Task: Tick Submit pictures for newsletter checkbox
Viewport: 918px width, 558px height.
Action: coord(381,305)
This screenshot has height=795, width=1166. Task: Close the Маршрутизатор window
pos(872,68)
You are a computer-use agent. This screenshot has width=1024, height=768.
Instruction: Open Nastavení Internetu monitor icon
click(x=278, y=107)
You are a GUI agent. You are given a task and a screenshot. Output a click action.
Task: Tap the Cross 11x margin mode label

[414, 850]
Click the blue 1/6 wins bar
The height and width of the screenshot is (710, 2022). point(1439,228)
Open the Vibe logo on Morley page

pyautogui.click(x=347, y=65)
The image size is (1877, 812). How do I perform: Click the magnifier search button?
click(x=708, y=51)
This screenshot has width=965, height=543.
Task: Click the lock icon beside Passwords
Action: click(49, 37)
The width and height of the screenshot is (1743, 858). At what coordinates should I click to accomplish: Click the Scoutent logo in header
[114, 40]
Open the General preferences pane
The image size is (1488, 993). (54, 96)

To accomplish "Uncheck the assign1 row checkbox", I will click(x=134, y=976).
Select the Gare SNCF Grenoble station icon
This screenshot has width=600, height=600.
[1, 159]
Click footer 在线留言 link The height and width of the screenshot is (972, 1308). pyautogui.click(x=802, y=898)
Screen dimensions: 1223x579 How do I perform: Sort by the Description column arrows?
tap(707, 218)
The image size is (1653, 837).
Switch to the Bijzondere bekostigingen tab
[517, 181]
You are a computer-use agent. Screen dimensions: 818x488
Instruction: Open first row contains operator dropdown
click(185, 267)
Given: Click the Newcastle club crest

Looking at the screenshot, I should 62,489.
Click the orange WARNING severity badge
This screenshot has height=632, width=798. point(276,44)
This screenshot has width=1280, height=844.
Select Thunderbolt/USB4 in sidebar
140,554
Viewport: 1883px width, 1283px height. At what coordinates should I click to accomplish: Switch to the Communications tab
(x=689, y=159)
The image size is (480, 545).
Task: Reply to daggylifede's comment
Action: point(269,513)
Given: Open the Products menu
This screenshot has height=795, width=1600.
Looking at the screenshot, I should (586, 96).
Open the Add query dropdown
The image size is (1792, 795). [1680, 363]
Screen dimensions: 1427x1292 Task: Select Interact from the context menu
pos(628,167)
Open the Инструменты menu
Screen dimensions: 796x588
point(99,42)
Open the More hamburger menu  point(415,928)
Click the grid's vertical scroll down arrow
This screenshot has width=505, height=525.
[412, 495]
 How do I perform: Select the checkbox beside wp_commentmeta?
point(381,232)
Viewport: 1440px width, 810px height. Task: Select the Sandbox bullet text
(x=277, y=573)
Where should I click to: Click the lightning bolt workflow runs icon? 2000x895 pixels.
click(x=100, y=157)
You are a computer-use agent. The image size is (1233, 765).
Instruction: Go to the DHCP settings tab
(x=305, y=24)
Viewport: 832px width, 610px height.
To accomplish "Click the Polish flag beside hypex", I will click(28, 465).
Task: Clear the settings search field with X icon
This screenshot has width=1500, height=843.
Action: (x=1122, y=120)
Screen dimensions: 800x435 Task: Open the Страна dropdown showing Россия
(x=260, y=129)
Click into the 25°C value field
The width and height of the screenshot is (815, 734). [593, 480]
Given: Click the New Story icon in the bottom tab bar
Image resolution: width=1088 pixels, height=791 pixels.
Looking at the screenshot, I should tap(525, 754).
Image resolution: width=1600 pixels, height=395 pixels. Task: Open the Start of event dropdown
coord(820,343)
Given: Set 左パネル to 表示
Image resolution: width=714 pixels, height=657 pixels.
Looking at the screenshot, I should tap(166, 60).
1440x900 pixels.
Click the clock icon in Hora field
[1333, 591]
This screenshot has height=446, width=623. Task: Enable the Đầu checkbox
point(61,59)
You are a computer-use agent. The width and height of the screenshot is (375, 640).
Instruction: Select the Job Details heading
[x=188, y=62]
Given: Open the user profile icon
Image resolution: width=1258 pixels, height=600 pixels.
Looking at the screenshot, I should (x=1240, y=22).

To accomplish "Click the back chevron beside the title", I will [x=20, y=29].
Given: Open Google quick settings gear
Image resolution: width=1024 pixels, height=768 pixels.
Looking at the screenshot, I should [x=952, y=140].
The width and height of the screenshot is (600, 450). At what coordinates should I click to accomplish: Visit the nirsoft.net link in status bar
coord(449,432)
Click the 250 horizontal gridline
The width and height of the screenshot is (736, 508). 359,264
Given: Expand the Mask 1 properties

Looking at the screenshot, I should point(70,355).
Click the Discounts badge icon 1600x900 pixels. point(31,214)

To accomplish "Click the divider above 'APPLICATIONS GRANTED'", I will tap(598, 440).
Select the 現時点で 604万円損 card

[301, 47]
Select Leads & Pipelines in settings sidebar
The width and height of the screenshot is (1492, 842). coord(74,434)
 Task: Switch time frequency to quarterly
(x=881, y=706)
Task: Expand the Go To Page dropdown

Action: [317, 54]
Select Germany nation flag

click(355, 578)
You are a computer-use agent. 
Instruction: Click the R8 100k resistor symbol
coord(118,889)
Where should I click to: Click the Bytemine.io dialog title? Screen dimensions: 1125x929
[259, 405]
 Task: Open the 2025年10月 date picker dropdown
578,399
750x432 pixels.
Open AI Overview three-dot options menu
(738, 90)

-- WHAT NEEDS TO BE DONE --
Copy every line from the material in which the word "agent" can be found.

-- SOLUTION BELOW --
You are a computer-use agent. This screenshot has width=1024, height=768.
You are a GUI agent. You are given a task and a screenshot. Output a click action.
You are a computer-use agent. Screen dimensions: 818x488
You are a computer-use agent. The image size is (1233, 765).
You are a computer-use agent. The width and height of the screenshot is (375, 640).
You are a computer-use agent. 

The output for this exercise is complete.